Life and Death in Varanasi: Why Banaras Is the City of Moksha
Last updated: 13 July 2026
The City Where Death Is Not the End
Most cities keep death at their edges, hidden in quiet cemeteries and spoken of in whispers. Varanasi does the opposite. Here, on the banks of the Ganga, funeral pyres burn in full view of the living, boats glide past the flames, children fly kites above the smoke, and pilgrims bathe a few steps away. To a first-time visitor this closeness of life and death can feel shocking. To the people of Banaras it is the most natural thing in the world — because in Kashi, death is not an ending to be feared but a doorway to moksha, the final liberation of the soul.
This page explores the belief that has drawn the dying and the grieving to this city for thousands of years: the conviction that to die in Kashi is to be set free. It is written with respect for the families, priests, boatmen and cremation workers for whom this is not a spectacle but a sacred, everyday reality.
Moksha Nagari — Why Kashi Is the City of Liberation
In the Sanatan (Hindu) tradition, Kashi is revered as Moksha Nagari, the city of liberation. Ancient scriptures and the Puranas describe it as the one place on earth where dying is considered auspicious. The reason lies at the heart of Hindu philosophy: the soul is believed to be trapped in samsara, the endless cycle of birth, death and rebirth, driven by accumulated karma. Moksha is release from that cycle — union with the divine, and freedom from ever having to be reborn.

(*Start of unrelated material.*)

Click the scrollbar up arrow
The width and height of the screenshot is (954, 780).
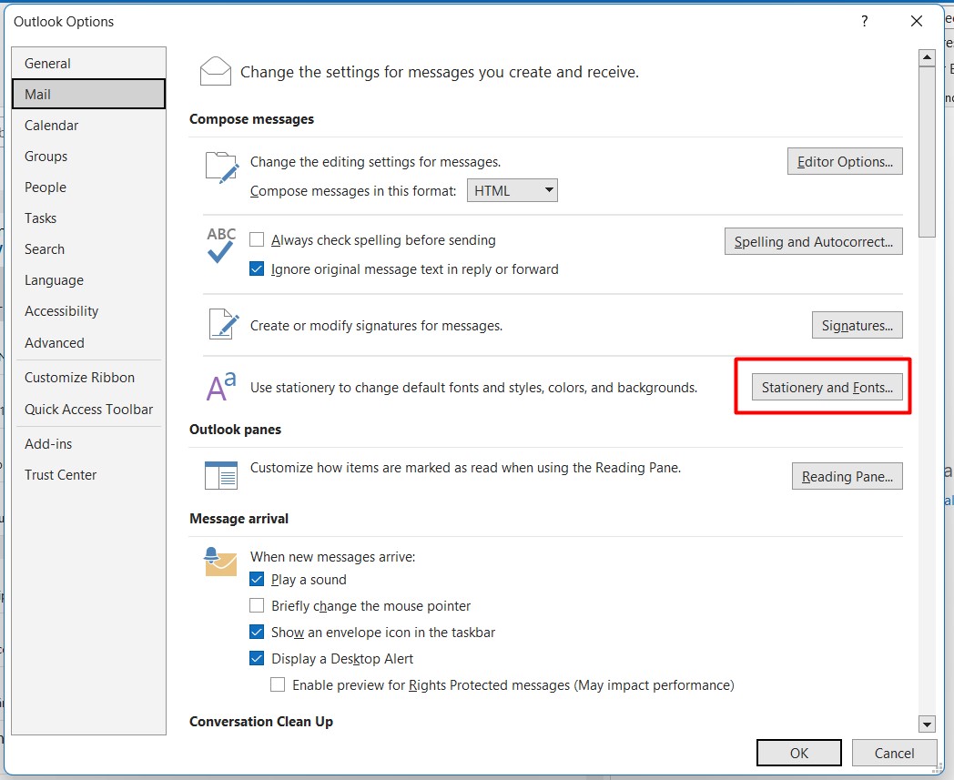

Countless sacred sites promise blessings, but Kashi promises something rarer. It is said that death in this city burns away the karmas that would otherwise demand another lifetime, so the soul achieves immediate mukti — freedom from samsara itself. For a devout Hindu, that is the ultimate destination, and it explains why elderly pilgrims from every corner of India journey here in their final years, hoping to breathe their last within the sacred boundary of Kashi.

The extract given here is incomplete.